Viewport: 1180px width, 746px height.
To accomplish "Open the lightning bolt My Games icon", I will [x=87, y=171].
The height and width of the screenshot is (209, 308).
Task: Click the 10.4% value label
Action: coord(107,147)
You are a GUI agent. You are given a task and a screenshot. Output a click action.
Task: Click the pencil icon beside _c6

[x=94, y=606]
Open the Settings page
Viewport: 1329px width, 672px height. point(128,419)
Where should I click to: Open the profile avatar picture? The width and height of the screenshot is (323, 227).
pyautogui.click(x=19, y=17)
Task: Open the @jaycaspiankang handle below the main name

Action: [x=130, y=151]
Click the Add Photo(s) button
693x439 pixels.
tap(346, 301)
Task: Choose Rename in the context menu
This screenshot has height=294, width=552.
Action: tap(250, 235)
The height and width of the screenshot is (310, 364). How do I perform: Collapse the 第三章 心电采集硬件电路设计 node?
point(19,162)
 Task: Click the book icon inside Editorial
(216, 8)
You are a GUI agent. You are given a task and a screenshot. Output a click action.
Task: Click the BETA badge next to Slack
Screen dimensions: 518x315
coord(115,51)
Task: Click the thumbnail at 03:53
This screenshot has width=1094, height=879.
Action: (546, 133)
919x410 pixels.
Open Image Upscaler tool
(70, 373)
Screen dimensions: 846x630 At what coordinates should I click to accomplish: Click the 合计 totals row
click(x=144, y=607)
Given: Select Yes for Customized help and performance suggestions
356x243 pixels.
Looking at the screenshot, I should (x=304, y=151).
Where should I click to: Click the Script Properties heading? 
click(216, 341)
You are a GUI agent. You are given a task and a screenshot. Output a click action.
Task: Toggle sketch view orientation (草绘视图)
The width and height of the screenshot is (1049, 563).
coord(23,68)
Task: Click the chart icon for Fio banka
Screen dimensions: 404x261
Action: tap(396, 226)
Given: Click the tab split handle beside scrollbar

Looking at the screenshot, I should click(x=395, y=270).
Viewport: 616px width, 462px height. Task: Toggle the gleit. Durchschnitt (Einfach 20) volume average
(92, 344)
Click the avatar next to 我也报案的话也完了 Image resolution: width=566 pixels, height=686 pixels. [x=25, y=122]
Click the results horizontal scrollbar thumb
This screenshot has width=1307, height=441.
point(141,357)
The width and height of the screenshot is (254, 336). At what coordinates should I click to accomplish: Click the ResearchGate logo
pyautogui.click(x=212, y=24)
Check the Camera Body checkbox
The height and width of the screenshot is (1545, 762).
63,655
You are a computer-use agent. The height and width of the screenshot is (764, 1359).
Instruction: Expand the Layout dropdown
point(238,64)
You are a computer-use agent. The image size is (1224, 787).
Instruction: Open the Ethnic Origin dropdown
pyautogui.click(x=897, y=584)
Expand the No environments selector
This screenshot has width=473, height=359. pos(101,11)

::::::

Your goal » Reproduce the data exactly. Keep every line intact.

Exercise answer »
Viewport: 1180px width, 746px height.
To accomplish "Open the lightning bolt My Games icon", I will [x=87, y=171].
The height and width of the screenshot is (209, 308).
Task: Click the 10.4% value label
Action: coord(107,147)
You are a GUI agent. You are given a task and a screenshot. Output a click action.
Task: Click the pencil icon beside _c6

[x=94, y=606]
Open the Settings page
Viewport: 1329px width, 672px height. point(128,419)
Where should I click to: Open the profile avatar picture? The width and height of the screenshot is (323, 227).
pyautogui.click(x=19, y=17)
Task: Open the @jaycaspiankang handle below the main name

Action: [x=130, y=151]
Click the Add Photo(s) button
693x439 pixels.
tap(346, 301)
Task: Choose Rename in the context menu
This screenshot has height=294, width=552.
Action: tap(250, 235)
The height and width of the screenshot is (310, 364). How do I perform: Collapse the 第三章 心电采集硬件电路设计 node?
point(19,162)
 Task: Click the book icon inside Editorial
(216, 8)
You are a GUI agent. You are given a task and a screenshot. Output a click action.
Task: Click the BETA badge next to Slack
Screen dimensions: 518x315
coord(115,51)
Task: Click the thumbnail at 03:53
This screenshot has width=1094, height=879.
Action: (546, 133)
919x410 pixels.
Open Image Upscaler tool
(70, 373)
Screen dimensions: 846x630 At what coordinates should I click to accomplish: Click the 合计 totals row
click(x=144, y=607)
Given: Select Yes for Customized help and performance suggestions
356x243 pixels.
Looking at the screenshot, I should (x=304, y=151).
Where should I click to: Click the Script Properties heading? 
click(216, 341)
You are a GUI agent. You are given a task and a screenshot. Output a click action.
Task: Toggle sketch view orientation (草绘视图)
The width and height of the screenshot is (1049, 563).
coord(23,68)
Task: Click the chart icon for Fio banka
Screen dimensions: 404x261
Action: tap(396, 226)
Given: Click the tab split handle beside scrollbar

Looking at the screenshot, I should click(x=395, y=270).
Viewport: 616px width, 462px height. Task: Toggle the gleit. Durchschnitt (Einfach 20) volume average
(92, 344)
Click the avatar next to 我也报案的话也完了 Image resolution: width=566 pixels, height=686 pixels. [x=25, y=122]
Click the results horizontal scrollbar thumb
This screenshot has width=1307, height=441.
point(141,357)
The width and height of the screenshot is (254, 336). At what coordinates should I click to accomplish: Click the ResearchGate logo
pyautogui.click(x=212, y=24)
Check the Camera Body checkbox
The height and width of the screenshot is (1545, 762).
63,655
You are a computer-use agent. The height and width of the screenshot is (764, 1359).
Instruction: Expand the Layout dropdown
point(238,64)
You are a computer-use agent. The image size is (1224, 787).
Instruction: Open the Ethnic Origin dropdown
pyautogui.click(x=897, y=584)
Expand the No environments selector
This screenshot has width=473, height=359. pos(101,11)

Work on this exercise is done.